Witlass, on Rills' order at Thurfel's command, struck the blow that felled the apprentice. Thurfel retrieved the golden crystal orb as it rolled from Halfberry's dead fingers, and the lifeless halfling body of the apprentice paled and drew in on itself before disintegrating into a fine white powder that seeped into the cracks of the floor of the mausoleum. Nonchalantly Thurfel raised the orb in triumph, condemning Halfberry as a traitor and a fool, and then he cast upward, tearing a rip in the sky, opening a void that killed most who had gathered in that mausoleum to protest his treatment of Halfberry. But for some reason, I withstood the implosion and the following vacuum. For some reason, I remained alive and able to keep the dead and fog them finally from the mausoleum to Penguin Hill.

On the Hill that night for the first time, Thurfel was to send his touch and voice to me via magic. A burning touch on my neck and then my ear, and words which told me the balance was nearly restored as I wished. I was shocked, uncertain of the intent of such unexpected contact. And was to become even more confused as Thurfel's main familiar, the one we all came soon enough to recognize immediately as his, the flame-tailed cat, made its way for the first time amongst us. And that familiar curled at my feet and rubbed against my legs. And, as it bantered taunts with others, that familiar of the firemage seemed somehow content to remain near me.

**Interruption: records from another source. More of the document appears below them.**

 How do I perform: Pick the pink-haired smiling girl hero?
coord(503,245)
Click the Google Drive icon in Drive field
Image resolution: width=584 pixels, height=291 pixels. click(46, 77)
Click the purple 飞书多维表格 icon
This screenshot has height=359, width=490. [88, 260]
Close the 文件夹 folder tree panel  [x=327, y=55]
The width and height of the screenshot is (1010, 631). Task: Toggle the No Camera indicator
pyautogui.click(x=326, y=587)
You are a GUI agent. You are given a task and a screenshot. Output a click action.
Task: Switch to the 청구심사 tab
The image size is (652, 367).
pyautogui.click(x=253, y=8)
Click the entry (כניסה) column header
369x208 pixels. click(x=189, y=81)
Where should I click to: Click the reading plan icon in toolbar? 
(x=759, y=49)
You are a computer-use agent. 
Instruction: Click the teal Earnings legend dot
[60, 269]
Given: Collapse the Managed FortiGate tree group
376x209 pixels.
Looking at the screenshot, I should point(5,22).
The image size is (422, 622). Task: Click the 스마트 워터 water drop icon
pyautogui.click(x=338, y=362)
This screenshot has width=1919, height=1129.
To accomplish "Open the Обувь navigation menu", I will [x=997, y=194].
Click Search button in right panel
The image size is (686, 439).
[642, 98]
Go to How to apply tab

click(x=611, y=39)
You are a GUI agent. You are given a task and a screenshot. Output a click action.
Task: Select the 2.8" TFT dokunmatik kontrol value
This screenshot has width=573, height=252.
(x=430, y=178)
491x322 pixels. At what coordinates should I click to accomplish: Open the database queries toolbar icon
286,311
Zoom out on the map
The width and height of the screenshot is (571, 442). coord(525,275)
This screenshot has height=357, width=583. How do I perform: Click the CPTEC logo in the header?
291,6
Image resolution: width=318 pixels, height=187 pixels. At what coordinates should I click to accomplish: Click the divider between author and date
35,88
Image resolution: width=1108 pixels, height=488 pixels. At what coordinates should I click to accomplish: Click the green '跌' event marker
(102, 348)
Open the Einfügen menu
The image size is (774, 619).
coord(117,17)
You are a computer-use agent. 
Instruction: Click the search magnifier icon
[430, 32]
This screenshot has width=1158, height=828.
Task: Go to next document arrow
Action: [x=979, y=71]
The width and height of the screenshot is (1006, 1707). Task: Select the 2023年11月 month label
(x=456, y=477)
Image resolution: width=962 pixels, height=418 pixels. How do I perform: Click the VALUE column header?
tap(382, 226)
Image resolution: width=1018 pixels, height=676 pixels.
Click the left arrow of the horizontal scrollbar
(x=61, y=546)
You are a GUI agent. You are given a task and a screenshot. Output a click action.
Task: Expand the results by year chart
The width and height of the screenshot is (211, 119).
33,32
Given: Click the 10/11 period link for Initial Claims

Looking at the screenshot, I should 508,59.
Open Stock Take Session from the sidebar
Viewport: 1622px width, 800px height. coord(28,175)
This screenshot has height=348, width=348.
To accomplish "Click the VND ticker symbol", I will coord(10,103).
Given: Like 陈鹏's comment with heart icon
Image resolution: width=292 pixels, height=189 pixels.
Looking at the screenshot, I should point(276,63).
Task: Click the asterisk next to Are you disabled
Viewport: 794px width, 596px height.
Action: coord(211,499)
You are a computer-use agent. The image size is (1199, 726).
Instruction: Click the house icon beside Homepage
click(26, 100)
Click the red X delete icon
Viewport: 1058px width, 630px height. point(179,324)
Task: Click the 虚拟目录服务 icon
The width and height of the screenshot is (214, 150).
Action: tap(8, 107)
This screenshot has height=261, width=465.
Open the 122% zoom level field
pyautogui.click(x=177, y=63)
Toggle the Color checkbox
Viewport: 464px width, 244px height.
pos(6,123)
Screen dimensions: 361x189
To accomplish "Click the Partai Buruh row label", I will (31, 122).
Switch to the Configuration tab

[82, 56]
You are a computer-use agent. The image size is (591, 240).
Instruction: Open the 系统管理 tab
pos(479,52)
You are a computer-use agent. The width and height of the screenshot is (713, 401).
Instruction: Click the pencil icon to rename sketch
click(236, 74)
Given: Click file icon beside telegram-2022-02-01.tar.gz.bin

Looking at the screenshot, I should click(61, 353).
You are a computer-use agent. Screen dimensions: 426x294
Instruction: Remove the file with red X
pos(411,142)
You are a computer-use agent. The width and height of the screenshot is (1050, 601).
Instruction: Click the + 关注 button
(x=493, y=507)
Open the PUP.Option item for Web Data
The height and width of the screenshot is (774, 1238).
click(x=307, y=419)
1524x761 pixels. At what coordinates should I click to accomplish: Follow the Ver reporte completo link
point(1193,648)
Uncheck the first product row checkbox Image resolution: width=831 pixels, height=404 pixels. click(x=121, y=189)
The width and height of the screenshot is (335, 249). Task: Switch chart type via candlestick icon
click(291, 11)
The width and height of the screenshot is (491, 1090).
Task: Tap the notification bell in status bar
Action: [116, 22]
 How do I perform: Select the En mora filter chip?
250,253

Chapter V: Mind of Lightning/Heart of Fire

As Thurfel initiated an active search for a new apprentice, my own relationship with the firemage began slowly to change. The magical contact, which had started that night Halfberry died, became more common. Thurfel would send his tendrils to me, and send his voice on the wind. I remember most distinctly the night he sent both to me in the Voln garden, raising the temperature at the ice altar with the burning touch of those tendrils, as his voice warned me naught but puddles would remain if I persisted in staying there and not seeking him out as he wished me to do. When I found him in the SilverMule Library having a drink with several townsfolk and asked him the reason for this demand, his reply was simple: "I always enjoyed your company milady, a man does wish a woman's company from time to time."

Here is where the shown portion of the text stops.